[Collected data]
****************
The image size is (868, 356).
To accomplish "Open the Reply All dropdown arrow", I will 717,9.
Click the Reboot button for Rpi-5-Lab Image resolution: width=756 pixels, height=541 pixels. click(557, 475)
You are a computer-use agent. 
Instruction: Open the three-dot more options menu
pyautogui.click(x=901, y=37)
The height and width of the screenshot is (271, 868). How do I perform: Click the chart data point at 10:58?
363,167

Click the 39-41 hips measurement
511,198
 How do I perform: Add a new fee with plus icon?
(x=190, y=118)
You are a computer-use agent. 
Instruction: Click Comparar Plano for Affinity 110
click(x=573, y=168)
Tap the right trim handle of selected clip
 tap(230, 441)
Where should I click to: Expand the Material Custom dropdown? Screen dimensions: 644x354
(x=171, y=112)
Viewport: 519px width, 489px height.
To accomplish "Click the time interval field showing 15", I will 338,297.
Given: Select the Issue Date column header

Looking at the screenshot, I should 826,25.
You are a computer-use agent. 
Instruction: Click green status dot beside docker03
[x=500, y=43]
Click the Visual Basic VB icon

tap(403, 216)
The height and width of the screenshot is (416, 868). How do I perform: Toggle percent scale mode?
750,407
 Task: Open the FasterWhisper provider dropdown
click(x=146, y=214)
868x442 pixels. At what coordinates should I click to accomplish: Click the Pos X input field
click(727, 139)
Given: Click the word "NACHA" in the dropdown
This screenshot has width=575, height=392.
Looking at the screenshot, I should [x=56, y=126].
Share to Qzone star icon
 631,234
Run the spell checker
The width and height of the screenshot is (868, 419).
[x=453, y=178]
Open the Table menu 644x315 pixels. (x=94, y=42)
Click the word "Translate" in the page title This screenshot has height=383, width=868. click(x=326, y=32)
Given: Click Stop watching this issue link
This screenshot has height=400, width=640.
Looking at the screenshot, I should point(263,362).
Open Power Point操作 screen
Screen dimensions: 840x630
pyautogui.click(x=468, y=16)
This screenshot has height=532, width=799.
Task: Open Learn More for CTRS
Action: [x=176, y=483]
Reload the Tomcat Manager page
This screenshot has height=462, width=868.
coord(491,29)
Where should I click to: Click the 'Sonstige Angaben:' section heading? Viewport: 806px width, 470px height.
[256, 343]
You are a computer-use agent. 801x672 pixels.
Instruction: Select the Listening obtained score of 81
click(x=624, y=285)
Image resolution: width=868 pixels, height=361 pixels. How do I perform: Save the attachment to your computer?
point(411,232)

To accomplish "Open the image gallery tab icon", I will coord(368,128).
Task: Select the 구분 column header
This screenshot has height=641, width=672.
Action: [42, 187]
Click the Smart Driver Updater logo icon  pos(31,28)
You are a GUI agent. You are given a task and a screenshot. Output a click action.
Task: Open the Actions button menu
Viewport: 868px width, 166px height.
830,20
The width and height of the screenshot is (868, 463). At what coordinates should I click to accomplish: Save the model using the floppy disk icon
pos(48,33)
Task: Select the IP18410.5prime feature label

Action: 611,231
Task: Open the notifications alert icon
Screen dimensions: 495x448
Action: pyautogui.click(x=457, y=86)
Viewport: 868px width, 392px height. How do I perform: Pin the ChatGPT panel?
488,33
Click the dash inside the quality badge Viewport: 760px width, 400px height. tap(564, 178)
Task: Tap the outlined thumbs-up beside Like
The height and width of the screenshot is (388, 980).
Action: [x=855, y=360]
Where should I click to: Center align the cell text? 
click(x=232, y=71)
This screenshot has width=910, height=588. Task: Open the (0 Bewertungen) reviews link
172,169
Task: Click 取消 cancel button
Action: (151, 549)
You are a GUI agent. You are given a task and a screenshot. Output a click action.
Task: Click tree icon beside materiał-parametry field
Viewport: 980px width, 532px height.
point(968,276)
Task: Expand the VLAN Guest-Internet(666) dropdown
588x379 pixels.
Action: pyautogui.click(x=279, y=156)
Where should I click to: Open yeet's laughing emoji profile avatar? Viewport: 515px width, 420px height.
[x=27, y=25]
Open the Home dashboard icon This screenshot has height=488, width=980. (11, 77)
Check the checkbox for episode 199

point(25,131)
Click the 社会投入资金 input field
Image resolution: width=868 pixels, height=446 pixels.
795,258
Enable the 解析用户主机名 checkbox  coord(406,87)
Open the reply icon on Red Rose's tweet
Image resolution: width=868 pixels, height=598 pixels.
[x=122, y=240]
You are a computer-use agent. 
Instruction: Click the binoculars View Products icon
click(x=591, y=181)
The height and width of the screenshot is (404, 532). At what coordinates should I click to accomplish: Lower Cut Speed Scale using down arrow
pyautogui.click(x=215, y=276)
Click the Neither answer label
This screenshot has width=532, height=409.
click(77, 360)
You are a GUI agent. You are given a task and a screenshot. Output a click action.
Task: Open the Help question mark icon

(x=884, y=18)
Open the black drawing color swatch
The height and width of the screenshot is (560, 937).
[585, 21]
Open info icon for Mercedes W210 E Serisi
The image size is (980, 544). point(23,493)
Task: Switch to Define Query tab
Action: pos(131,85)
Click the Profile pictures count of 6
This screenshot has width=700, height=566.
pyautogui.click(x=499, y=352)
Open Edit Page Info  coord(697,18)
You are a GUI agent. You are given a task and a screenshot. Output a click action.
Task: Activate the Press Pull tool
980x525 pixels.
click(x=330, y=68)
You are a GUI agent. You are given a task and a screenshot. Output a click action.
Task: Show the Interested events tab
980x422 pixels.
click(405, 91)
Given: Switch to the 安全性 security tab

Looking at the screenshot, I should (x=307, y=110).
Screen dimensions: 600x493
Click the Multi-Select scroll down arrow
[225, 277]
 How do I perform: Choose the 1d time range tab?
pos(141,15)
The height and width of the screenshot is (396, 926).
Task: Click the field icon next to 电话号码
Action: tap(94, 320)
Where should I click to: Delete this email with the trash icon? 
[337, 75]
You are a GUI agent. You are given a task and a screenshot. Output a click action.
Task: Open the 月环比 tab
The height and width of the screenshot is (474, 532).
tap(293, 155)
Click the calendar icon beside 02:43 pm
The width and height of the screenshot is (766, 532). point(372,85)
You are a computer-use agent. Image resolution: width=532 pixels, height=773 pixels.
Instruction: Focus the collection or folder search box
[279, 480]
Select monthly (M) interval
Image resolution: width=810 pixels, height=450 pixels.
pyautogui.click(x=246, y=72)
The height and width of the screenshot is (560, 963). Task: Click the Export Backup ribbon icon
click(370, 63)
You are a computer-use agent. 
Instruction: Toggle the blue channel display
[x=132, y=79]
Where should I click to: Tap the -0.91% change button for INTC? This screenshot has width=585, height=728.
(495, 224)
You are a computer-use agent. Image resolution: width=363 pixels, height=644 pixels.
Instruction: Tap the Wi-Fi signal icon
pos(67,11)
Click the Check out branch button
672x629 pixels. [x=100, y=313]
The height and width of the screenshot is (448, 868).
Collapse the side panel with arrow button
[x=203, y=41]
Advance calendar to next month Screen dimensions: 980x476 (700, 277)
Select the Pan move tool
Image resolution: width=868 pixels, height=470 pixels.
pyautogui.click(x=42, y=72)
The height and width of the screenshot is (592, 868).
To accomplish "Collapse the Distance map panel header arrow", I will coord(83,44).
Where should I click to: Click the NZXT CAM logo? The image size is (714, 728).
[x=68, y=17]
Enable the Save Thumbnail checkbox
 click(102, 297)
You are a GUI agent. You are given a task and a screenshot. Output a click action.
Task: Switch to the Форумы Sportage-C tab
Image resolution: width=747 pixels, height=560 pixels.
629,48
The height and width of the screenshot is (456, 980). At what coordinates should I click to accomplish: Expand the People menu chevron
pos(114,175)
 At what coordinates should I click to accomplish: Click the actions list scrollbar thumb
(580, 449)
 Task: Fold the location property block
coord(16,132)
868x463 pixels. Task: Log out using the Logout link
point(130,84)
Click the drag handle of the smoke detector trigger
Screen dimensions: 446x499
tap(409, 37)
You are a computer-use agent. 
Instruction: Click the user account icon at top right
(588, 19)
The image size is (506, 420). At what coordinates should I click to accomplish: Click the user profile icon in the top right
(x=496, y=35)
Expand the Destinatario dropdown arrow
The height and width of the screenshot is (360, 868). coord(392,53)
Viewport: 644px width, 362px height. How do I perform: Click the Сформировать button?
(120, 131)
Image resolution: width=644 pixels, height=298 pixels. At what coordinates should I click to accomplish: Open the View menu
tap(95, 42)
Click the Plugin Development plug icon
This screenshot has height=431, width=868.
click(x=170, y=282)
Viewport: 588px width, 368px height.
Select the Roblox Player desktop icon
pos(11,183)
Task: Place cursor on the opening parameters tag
****************
* Work order
Extract exactly and only the lines above from the line containing "The height and width of the screenshot is (448, 868)." through the line containing "Task: Switch to the Форумы Sportage-C tab", both end lines included.

* Worked solution
The height and width of the screenshot is (448, 868).
Collapse the side panel with arrow button
[x=203, y=41]
Advance calendar to next month Screen dimensions: 980x476 (700, 277)
Select the Pan move tool
Image resolution: width=868 pixels, height=470 pixels.
pyautogui.click(x=42, y=72)
The height and width of the screenshot is (592, 868).
To accomplish "Collapse the Distance map panel header arrow", I will coord(83,44).
Where should I click to: Click the NZXT CAM logo? The image size is (714, 728).
[x=68, y=17]
Enable the Save Thumbnail checkbox
 click(102, 297)
You are a GUI agent. You are given a task and a screenshot. Output a click action.
Task: Switch to the Форумы Sportage-C tab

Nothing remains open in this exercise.